[Start of section]

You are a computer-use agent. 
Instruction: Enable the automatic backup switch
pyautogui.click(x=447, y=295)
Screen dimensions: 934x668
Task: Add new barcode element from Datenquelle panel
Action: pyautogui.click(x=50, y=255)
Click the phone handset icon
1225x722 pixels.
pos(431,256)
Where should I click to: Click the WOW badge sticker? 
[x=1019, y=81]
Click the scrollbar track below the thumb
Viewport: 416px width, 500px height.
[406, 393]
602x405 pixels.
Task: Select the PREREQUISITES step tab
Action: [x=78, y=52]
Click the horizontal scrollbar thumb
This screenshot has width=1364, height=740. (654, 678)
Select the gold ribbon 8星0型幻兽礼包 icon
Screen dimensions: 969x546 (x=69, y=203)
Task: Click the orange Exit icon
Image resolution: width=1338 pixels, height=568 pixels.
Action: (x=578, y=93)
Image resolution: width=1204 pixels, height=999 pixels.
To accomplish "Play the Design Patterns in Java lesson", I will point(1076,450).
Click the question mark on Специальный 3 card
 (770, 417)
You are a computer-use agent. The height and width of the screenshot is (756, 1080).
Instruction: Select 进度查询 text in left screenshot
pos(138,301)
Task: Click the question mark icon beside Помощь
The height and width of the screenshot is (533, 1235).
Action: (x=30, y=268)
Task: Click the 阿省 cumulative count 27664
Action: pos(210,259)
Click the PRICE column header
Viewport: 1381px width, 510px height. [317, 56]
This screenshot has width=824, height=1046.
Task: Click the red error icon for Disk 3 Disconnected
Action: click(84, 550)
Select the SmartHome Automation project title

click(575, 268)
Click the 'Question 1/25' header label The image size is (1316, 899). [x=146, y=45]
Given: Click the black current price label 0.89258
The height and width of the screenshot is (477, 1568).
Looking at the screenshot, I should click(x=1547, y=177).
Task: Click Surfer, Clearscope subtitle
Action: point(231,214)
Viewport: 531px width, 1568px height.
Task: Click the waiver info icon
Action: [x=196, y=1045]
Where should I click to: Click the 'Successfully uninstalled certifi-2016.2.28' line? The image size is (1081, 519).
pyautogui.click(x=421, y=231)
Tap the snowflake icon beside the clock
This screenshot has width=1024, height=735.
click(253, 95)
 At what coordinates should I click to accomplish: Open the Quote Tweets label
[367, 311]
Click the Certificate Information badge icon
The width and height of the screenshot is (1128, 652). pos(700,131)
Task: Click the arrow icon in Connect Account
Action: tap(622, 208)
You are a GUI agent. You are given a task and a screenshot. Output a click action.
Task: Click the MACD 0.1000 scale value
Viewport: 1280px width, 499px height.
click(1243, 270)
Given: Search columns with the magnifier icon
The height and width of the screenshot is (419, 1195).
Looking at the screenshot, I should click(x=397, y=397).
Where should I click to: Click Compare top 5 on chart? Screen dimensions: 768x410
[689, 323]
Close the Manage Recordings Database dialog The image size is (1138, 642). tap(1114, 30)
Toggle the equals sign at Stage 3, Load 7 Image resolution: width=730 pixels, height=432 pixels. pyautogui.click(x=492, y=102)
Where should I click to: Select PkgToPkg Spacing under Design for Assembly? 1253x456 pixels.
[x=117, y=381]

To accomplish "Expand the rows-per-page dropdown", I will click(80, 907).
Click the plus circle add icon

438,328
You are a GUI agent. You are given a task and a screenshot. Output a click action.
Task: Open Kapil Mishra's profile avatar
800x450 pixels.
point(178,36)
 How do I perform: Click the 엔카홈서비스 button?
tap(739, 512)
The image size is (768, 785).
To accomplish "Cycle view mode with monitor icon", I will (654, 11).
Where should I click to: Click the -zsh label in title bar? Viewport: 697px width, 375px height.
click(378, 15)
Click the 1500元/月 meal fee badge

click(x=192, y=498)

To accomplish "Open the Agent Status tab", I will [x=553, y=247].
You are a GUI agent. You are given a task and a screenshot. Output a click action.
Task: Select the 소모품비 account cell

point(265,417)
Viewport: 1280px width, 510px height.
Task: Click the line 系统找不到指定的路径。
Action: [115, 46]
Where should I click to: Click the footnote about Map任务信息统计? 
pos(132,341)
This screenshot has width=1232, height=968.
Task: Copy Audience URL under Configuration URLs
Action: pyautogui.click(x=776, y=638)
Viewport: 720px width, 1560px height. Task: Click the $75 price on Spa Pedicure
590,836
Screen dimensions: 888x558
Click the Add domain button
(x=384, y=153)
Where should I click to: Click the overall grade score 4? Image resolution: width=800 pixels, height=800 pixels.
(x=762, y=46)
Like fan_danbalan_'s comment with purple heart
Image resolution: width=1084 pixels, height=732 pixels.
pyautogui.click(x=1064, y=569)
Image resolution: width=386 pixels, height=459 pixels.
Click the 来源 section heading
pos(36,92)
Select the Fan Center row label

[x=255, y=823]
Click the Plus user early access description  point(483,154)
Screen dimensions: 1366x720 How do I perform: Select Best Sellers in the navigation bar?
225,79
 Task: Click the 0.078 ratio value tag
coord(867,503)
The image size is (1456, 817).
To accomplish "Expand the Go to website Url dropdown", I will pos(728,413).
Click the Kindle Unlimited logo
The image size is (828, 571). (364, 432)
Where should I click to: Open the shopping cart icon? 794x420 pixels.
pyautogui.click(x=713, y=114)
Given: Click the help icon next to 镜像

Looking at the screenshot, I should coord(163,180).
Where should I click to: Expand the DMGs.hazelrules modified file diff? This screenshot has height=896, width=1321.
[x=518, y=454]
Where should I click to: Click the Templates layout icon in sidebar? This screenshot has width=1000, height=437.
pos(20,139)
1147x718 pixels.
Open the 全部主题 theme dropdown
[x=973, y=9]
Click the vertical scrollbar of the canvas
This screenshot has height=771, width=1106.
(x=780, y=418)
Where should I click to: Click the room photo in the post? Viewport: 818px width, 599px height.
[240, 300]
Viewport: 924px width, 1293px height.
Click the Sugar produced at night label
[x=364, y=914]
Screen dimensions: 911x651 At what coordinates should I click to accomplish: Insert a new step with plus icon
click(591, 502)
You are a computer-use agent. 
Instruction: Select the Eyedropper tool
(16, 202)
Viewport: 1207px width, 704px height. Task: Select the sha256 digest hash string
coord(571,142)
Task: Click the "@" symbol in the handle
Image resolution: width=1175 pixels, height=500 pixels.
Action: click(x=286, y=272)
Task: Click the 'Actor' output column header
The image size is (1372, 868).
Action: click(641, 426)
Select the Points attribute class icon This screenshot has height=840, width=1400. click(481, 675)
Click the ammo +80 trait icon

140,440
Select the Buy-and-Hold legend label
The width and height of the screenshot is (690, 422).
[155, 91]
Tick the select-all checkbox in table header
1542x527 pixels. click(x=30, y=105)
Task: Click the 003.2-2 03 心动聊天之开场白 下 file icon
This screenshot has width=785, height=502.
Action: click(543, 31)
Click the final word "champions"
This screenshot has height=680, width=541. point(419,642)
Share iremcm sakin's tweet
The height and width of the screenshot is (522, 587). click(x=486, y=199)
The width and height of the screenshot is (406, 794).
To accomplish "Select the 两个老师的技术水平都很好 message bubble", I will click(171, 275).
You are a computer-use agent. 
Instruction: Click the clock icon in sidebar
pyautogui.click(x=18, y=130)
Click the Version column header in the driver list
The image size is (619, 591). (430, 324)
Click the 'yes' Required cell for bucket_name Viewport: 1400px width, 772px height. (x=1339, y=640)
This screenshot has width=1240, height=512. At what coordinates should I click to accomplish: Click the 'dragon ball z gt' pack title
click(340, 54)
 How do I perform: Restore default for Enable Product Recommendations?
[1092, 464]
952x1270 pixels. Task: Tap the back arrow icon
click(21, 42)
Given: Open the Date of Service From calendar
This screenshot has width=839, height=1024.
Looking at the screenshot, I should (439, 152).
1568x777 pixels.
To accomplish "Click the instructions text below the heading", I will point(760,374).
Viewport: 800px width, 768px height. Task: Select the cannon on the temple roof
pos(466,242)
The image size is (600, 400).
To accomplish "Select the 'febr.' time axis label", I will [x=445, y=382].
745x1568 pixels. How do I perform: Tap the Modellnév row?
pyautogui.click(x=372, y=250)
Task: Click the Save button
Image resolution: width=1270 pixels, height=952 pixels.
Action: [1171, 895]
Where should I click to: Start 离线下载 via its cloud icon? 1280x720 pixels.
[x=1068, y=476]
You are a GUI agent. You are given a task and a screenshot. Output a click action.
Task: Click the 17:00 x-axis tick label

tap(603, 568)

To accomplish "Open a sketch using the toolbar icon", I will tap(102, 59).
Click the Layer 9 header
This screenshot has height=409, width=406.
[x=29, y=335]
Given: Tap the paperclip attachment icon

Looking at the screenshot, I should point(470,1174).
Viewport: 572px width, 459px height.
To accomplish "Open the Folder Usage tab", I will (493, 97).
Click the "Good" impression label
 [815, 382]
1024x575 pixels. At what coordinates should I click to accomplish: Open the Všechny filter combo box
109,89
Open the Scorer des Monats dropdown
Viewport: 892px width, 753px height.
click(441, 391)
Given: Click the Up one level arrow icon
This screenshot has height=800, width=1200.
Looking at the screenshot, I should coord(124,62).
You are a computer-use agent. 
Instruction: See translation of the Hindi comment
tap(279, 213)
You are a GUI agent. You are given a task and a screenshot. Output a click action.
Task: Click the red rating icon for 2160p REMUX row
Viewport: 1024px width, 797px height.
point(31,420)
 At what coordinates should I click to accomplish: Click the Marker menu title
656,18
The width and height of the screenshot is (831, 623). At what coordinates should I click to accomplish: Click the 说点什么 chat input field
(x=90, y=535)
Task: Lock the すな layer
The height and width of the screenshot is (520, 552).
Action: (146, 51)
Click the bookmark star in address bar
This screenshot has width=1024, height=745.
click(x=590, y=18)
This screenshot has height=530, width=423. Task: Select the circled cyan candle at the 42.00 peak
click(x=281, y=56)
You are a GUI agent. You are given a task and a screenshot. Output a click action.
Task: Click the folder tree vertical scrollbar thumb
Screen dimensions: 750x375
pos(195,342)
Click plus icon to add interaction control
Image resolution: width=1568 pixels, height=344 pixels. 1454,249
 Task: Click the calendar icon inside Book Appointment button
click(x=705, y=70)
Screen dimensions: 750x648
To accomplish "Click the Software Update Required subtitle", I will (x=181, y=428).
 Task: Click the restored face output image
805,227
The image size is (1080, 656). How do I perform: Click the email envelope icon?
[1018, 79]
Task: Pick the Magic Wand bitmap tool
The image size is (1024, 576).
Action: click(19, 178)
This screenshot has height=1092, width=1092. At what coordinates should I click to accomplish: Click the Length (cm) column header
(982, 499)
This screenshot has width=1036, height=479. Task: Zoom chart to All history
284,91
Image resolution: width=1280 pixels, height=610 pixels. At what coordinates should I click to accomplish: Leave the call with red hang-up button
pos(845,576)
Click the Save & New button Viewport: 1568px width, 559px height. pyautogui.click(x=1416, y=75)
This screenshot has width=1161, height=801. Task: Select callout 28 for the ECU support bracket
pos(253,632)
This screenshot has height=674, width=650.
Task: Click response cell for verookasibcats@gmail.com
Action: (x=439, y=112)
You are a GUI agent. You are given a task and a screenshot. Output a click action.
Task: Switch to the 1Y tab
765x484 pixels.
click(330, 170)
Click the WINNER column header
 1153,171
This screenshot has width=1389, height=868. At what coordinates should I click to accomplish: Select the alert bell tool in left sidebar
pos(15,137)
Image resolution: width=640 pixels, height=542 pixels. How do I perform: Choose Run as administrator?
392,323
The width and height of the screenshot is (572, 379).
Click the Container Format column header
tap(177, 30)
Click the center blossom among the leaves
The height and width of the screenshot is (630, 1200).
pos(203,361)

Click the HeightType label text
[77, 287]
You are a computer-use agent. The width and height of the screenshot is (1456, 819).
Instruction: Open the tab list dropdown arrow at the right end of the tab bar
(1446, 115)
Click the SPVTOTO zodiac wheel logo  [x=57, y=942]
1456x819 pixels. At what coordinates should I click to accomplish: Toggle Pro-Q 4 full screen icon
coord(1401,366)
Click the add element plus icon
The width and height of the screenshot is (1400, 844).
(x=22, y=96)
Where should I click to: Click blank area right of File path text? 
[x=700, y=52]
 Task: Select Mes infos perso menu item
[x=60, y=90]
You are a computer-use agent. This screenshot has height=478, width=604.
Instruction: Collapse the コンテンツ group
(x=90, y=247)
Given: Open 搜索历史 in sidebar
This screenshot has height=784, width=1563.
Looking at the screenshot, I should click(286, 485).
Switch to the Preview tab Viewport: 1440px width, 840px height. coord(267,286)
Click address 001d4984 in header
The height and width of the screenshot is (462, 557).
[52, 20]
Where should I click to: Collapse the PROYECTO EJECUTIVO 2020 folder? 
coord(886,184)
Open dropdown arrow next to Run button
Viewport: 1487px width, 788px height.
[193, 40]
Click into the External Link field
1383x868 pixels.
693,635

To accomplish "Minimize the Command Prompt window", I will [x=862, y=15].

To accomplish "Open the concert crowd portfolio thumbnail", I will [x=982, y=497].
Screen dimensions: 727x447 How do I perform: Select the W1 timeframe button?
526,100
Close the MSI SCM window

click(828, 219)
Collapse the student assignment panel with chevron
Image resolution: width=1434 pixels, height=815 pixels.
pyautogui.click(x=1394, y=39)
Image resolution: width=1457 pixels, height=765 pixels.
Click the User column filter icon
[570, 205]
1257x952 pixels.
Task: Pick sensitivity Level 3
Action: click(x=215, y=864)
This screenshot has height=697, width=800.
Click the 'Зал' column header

[End of section]

▸ **WORK REQUEST**
Among the records, find all lines that include the string "Save" and return them.

▸ **REPLY TO THE TASK**
Task: Click the Save button
Click the Save & New button Viewport: 1568px width, 559px height. pyautogui.click(x=1416, y=75)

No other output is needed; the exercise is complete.